* [WHAT TO PRODUCE]:
Convert the material, starting at the line containing "Image resolution: width=1512" and ending at the line containing "Action: 469,511", into a JSON list of strings with one string per line and no blank lines.

* [RECORD EXCERPTS]:

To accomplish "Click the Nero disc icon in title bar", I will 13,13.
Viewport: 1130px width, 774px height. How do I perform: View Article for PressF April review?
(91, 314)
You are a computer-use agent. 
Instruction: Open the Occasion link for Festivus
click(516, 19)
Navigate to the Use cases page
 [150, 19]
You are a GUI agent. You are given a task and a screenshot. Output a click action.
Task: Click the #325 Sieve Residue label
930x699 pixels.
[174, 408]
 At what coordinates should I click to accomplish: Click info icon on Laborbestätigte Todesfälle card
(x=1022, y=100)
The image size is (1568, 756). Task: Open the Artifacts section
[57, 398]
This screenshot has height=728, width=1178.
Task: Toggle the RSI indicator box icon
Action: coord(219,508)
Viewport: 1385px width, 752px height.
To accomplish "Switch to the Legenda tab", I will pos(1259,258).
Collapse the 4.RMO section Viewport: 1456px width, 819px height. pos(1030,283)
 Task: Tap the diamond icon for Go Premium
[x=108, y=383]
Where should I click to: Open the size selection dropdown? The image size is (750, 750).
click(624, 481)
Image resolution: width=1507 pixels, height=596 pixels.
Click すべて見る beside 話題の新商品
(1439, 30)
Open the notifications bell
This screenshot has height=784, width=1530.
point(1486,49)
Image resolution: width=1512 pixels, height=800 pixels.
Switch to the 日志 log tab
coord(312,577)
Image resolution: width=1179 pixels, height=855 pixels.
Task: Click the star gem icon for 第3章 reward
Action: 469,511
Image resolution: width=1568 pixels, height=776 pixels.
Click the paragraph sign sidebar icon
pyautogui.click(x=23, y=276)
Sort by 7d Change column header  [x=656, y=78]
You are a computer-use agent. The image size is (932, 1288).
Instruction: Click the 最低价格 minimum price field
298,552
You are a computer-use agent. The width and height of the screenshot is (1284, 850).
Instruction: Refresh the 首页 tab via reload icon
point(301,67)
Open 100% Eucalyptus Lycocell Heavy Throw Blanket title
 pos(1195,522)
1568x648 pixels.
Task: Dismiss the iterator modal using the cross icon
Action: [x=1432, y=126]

* [EXERCISE RESULT]:
[
  "Image resolution: width=1512 pixels, height=800 pixels.",
  "Switch to the 日志 log tab",
  "coord(312,577)",
  "Image resolution: width=1179 pixels, height=855 pixels.",
  "Task: Click the star gem icon for 第3章 reward",
  "Action: 469,511"
]